広島県尾道市三軒家町出身[1][3][4][9]。野坂昭如は「尾道を代表する二大文化人、大が石堂淑郎で、小が岩瀬。ともにややこしい心根の持主」と話していた[3]。1958年立教大学英米文学科卒業[4]。講談社は不合格となり、バーテンダーなどの仕事をする。当時はヒロポン中毒に悩まされていたという[3][4]。1961年、28歳で食品業界の業界紙・光琳書院に入社[3]。翌1962年、60年安保闘争の総括で知られる清水幾太郎の紹介で青春出版社に入社[3][7]。大和岩雄と袂を分かった小沢和一青春出版社社長との共同経営者となり[7]、社員10名の編集長となる[3]。"出版商人"であり、同時に編集にかけては鋭い才能を持つ岩瀬は[7]、野末陳平『3時間だけ楽しむ本』や『勘入門』などの大ヒットを出し[8]、後にベストセラーが続出した「青春新書プレイブックス」や[7]、累計で1500万部以上とされる通称「でる単」『試験にでる英単語』などを企画[6][10]、一躍青春出版社の名を轟かせた[7]。一攫千金の夢が強かった岩瀬は、この成功で銀座にバーを出したり有名女優を愛人にするなどの放蕩を始めたといわれる。また一介のサラリーマンに似合わぬ大金をかけて賭け麻雀をやり、多額の負債を負ったともいう。しかしアクの強い岩瀬と同じくアクの強い小沢が共同経営者として上手くいくわけもなく、二人は次第に犬猿の仲になり、袂を分かった[7]。

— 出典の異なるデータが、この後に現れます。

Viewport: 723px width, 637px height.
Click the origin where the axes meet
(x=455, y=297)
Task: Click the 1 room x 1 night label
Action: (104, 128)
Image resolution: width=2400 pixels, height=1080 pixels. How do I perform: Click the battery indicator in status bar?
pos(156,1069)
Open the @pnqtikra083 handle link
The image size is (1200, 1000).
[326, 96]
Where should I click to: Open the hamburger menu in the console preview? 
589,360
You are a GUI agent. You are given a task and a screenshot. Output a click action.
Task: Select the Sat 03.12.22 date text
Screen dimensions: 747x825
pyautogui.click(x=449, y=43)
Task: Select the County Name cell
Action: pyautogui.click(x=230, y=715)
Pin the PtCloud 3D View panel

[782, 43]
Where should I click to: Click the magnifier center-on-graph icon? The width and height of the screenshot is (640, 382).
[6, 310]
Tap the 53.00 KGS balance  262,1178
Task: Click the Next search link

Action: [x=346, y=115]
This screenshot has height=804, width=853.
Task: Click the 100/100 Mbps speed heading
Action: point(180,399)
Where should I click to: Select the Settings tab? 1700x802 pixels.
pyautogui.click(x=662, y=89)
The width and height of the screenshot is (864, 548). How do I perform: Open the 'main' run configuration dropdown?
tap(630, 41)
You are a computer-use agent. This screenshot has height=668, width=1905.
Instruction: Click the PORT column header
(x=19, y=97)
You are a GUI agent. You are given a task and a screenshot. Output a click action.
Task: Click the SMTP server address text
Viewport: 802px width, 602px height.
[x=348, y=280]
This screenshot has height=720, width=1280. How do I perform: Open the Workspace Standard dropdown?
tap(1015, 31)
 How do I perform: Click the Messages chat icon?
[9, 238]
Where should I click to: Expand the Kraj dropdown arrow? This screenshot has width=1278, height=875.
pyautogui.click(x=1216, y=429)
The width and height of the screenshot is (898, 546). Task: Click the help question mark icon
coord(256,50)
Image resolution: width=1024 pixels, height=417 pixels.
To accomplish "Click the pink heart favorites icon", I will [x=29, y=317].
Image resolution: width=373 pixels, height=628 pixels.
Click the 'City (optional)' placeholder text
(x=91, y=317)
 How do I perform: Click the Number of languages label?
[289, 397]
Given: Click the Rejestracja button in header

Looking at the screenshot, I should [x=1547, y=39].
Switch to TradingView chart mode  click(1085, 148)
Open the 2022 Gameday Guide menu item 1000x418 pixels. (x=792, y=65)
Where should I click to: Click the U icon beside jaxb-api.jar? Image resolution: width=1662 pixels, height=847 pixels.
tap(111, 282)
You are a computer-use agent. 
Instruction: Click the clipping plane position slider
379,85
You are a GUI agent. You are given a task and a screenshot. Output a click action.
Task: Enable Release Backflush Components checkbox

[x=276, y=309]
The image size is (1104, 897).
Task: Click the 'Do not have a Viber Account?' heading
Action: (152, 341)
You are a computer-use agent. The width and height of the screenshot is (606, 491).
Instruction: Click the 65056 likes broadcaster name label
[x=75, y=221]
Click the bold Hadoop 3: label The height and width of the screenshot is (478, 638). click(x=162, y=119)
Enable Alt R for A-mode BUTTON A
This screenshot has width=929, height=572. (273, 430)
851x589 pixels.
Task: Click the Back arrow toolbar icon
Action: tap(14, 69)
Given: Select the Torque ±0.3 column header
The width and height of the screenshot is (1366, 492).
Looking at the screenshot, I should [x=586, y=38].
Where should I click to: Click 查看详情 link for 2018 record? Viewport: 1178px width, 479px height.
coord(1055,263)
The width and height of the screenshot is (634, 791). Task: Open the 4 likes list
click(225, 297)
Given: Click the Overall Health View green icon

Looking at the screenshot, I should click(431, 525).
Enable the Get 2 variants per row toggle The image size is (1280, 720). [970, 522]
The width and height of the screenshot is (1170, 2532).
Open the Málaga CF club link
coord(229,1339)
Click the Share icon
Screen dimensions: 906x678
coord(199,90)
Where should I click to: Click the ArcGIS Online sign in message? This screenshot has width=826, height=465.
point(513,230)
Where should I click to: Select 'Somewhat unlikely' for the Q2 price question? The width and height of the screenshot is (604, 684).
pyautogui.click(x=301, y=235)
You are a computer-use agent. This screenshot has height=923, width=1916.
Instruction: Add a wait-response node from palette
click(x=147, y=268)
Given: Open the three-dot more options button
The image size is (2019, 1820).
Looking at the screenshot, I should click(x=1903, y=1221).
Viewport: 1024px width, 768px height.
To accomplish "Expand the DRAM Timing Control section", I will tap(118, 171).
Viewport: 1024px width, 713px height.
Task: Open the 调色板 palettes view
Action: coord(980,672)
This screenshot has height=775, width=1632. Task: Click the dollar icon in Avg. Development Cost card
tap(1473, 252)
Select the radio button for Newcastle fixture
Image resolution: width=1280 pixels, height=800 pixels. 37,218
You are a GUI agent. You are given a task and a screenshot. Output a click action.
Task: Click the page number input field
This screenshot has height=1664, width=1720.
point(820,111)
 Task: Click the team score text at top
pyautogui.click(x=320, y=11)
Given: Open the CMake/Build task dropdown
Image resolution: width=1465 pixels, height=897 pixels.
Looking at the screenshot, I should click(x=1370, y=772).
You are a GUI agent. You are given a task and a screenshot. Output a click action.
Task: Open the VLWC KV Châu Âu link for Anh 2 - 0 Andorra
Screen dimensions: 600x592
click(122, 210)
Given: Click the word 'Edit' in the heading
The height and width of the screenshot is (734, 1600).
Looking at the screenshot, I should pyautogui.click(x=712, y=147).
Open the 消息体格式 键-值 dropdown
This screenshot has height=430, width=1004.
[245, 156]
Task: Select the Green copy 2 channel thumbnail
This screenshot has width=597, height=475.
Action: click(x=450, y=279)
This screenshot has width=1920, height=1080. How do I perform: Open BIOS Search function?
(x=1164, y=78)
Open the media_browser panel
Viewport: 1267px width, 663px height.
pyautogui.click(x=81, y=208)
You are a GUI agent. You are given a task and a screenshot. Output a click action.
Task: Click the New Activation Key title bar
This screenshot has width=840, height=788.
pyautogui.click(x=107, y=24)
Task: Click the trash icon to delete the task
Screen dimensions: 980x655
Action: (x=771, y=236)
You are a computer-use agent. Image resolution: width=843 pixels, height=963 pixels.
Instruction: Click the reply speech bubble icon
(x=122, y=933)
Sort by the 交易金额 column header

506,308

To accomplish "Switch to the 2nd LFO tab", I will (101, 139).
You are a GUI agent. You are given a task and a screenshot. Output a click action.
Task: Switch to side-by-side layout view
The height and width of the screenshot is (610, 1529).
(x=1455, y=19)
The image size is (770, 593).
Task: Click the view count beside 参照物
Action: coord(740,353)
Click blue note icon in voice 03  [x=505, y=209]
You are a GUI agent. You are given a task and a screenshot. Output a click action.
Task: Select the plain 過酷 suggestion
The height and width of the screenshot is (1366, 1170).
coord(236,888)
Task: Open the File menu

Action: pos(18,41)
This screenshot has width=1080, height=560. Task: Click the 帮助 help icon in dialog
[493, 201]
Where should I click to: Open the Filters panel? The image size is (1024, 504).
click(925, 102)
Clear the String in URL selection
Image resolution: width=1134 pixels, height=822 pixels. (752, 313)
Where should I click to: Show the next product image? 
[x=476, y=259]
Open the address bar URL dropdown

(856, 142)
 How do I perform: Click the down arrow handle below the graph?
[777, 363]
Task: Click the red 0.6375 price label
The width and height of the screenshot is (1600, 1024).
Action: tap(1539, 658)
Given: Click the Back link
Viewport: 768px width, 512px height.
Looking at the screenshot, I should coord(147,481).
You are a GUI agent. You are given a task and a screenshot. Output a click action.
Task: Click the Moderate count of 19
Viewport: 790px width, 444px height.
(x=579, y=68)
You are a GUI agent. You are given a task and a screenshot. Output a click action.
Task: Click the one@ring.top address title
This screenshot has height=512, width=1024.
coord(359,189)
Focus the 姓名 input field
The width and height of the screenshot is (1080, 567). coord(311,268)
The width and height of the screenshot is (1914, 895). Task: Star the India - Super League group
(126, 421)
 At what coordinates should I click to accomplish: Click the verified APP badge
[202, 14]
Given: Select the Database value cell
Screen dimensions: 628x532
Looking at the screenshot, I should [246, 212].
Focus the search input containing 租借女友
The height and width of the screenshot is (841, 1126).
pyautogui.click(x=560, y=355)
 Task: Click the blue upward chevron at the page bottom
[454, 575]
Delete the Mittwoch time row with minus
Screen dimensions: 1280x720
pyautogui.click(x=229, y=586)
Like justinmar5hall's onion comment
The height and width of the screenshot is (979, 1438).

1968年、河出書房新社に招かれ[3][4]、傍系の「河出ベストセラーズ」を資本金100万円(岩瀬の出資は30万円)で興し[3][4]、社長を務めたが翌1969年、同社は会社更生法の適用を申請することとなったため退社[3]。同社の子会社を独立させて、仲間7人とKKベストセラーズを創業した[2][6][4][9]。光文社の神吉晴夫が創刊した「カッパブックス」に対抗して、カッパを喰うワニを商標に「ワニブックス」を創刊[5][11]。それまでは著者が書いたものをそのまま本にするというのが一般的な傾向だったが、「編集者と著者の共同作業」という出版メソッドを進化させ、(1)出版社が企画を立て(2)著者を選び(3)著者と共に共同製作を行う出版プロデューサー的出版社・出版法を打ち立てた[8][12]。その後、この手のタイトルと本作りは、他社にそっくり真似られ、今は定着している[8]。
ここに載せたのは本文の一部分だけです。